Your point is well made and I do believe that questions or not it would be interesting for Vox to: clearly define his version of Open Theism, make a case for it from scripture, and to describe his hermeneutic.


(+1)  10. Rhology             2/9/12 5:44 PM
I’d like to see Vox address John 6:44-45 with fairly detailed exegesis.

44“No one can come to Me unless the Father who sent Me draws him; and I will raise him up on the last day. 45“It is written in the prophets, ‘AND THEY SHALL ALL BE TAUGHT OF GOD.’ Everyone who has heard and learned from the Father, comes to Me.

Specifically, how it is that someone could be drawn by the Father, hear and learn from the Father, and not come to Jesus, since it says that EVERYONE who has heard and learned from the Father comes to Jesus?
Which would mean that those who don’t come to Jesus are those that didn’t hear and learn from the Father? Which means that He didn’t try to draw them?

11. jmarinara             2/9/12 3:12 PM
since Vox is throwing this out here, I’ll not check in on the other thread any more. . .

A. Vox must deal with Ephesians chapters 1:3-11 and 2:1-10. In chapter 1, he will have to explain how his open theism and non-calvinism measures up to the clear will of God in choosing whom He will save, and the completeness of the salvation in Christ alone, as opposed to any choice that we might make. In chapter 2 he must explain how we who were dead made ourselves alive. Chapter 2 hammers the point home that salvation is entirely the will and initiative of God. How can you be an open-theist and/or non-calvinist in light of it’s clarity?

B. He must deal with Romans 9. Vox must not be allowed to sum it up as a simple “what if” statement, because it clearly is not. The entirety of Romans 9 is God citing history (Abraham and Moses) to show us Hie redemptive plan, and using the analogy of the clay and the potter to drive home the point. It could not possibly be more clear that just as God choose Abraham despite him not deserving it, and choose Moses over Pharoah for no merit in and of themselves (also Esau and Isaac, for that matter), so God chooses some to be destroyed and some to be honored. His tendency with me yesterday was to pass it off as a what if statement. He cannot do that because it dismisses the text without considering it. We must make him deal with this text on it’s face.

C. Also, although I think a man centered argument does us no good compared to the truth of God’s word, I do think Vox must be made to compare the god that he believes in to the God of the Bible and see if Vox is really making for himself an idol, or if he is honoring God. What I mean is this, at the end of Vox’s hermeneutic, we have a god who wills and purposes to save all of mankind and yet can’t get the job done. This god is therefore not omnipotent nor sovereign. Is this the same god who declared the complete opposite about himself in Ps 115:3, Ps 135:6, Isa 14:27, Isa 46:10, Job 42:1-2, Dan 4:35, and on and on.

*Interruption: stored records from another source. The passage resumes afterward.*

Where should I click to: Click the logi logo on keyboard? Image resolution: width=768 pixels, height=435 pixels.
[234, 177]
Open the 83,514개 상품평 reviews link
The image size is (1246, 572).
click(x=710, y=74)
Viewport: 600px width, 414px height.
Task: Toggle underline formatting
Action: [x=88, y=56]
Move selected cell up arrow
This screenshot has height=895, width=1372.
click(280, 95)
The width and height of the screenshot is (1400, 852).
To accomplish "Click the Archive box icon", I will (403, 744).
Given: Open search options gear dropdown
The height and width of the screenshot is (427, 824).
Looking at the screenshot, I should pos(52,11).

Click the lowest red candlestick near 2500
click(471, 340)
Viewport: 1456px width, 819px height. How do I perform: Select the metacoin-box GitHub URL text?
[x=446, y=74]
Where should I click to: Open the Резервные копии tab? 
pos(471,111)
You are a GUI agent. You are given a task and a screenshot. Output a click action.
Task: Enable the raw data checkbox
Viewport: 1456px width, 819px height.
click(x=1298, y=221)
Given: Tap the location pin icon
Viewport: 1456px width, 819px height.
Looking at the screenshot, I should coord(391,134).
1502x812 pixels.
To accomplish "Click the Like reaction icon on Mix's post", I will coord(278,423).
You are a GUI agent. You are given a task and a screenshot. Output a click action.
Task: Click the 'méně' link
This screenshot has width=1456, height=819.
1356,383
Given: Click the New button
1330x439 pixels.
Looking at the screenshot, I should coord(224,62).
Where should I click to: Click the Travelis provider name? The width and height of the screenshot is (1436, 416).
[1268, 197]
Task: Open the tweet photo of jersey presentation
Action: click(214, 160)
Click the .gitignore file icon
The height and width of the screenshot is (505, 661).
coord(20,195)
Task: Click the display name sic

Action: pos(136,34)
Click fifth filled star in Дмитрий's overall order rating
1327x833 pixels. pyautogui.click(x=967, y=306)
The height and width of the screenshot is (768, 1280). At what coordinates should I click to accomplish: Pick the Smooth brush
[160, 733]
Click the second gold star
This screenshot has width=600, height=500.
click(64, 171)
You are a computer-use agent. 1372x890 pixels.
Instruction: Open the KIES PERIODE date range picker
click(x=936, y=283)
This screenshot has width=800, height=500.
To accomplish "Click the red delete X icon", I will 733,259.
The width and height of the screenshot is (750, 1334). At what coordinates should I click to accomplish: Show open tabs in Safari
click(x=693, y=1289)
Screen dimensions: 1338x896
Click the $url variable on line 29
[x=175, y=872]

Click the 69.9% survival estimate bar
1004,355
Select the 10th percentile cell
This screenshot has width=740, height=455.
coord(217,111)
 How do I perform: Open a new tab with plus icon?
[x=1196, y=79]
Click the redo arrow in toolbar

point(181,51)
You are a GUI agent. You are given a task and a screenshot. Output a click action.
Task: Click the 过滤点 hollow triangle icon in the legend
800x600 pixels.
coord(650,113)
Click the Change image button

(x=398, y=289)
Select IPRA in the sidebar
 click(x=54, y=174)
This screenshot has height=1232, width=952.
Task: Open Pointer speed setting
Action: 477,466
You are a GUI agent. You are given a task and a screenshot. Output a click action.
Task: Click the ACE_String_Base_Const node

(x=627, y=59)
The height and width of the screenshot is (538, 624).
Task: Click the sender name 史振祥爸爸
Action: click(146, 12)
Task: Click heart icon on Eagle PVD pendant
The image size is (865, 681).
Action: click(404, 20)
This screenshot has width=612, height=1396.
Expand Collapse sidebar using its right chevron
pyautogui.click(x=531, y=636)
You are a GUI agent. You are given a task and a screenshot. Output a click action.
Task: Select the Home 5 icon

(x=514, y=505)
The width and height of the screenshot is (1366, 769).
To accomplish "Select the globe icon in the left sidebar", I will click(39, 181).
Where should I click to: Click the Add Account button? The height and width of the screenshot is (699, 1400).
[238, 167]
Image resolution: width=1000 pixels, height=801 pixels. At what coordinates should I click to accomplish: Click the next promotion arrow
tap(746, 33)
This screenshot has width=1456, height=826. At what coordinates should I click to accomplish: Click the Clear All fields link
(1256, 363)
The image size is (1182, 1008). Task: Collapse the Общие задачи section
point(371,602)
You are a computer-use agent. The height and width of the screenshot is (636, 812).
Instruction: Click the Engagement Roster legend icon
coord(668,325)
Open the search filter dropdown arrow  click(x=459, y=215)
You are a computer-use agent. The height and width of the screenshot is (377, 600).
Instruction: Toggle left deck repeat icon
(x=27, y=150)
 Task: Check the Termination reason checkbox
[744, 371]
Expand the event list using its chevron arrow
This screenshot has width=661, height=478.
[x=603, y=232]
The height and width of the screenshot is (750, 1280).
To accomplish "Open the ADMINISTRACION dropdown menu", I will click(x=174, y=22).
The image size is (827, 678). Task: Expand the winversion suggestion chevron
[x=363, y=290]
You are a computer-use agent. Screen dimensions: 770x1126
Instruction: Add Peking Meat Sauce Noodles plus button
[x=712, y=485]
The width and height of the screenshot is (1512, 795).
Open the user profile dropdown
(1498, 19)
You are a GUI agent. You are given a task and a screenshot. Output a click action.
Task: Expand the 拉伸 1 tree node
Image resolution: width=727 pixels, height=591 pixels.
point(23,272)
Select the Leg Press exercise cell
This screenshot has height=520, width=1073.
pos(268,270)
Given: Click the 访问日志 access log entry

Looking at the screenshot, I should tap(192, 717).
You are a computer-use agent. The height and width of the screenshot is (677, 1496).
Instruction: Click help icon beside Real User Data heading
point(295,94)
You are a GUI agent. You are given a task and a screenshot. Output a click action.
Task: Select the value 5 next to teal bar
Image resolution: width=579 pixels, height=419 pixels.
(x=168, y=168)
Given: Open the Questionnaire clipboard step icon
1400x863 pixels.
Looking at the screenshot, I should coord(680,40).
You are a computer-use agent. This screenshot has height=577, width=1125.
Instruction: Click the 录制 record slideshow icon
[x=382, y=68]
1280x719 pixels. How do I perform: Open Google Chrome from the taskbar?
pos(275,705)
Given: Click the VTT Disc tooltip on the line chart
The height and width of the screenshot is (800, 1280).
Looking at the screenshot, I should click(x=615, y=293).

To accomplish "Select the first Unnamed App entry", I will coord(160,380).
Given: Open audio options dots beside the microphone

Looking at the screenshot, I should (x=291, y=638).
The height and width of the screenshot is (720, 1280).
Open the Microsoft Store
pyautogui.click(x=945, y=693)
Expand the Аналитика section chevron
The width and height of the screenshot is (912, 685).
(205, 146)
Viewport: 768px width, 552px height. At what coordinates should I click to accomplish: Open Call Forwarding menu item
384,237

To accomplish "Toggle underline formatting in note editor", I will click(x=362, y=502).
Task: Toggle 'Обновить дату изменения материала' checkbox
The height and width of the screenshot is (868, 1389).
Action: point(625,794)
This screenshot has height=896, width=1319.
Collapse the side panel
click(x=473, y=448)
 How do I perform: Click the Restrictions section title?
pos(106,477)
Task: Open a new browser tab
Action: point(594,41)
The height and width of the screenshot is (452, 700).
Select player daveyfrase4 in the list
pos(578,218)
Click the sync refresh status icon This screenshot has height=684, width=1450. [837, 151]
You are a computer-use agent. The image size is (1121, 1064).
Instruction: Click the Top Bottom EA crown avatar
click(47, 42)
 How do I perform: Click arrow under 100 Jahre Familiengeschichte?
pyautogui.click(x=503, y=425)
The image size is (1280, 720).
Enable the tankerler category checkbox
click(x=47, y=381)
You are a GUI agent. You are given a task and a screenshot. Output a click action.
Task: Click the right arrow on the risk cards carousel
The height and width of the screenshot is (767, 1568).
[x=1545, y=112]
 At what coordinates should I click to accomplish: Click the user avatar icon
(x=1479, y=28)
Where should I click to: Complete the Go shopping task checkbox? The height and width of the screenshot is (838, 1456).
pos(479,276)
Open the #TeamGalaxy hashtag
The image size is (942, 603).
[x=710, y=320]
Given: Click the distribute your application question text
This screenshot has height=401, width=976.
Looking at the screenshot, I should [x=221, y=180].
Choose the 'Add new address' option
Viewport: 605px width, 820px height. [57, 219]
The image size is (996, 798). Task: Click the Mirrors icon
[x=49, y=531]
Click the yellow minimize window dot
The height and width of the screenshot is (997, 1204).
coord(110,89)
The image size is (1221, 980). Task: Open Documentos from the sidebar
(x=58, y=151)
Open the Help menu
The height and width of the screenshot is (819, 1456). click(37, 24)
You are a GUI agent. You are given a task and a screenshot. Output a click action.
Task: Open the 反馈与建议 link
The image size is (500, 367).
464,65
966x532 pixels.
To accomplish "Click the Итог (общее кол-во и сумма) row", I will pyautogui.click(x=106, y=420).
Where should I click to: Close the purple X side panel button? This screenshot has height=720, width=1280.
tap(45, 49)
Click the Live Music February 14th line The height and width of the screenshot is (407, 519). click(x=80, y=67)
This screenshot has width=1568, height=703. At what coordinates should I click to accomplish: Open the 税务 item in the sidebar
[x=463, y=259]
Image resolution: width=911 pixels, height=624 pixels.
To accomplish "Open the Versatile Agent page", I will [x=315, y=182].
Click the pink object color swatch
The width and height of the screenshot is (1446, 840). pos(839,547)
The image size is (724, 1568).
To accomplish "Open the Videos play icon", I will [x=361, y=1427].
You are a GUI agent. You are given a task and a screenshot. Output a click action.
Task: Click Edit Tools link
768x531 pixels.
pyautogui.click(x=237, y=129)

In Vox’s world, he creates a god that can be thwarted by men. This is not the God of the Scripture and Vox must be made to see that.

12. More from JK

a. And a certain woman named Lydia, a seller of purple, of the city of Thyatira, which worshipped God, heard us: whose heart the Lord opened, that she attended unto the things which were spoken of Paul. And when she was baptized, and her household, she besought us, saying, If ye have judged me to be faithful to the Lord, come into my house, and abide there. And she constrained us.
-Acts 16:14-15 (KJV)
Did not the Lord open Lydia’s heart to salvation? Vox you have no doubt tried to persuade at least one person to come to your point of view and have accepted your argument of their own free will. Then think of God as being the master persuader holdng the only key to the door of our hearts that even we cannot open (There is none that understandeth, there is none that seeketh after God.
-Romans 3:11 (KJV)). He provides the perfect argument to win each chosen individual’s heart, opens the door, and then of our own free will we choose to invite him in just as Lydia did. This is how predestination and free will can coexist harmoniously in salvation.

B. Why do non-Calvinists pray for the salvation of an unsaved person?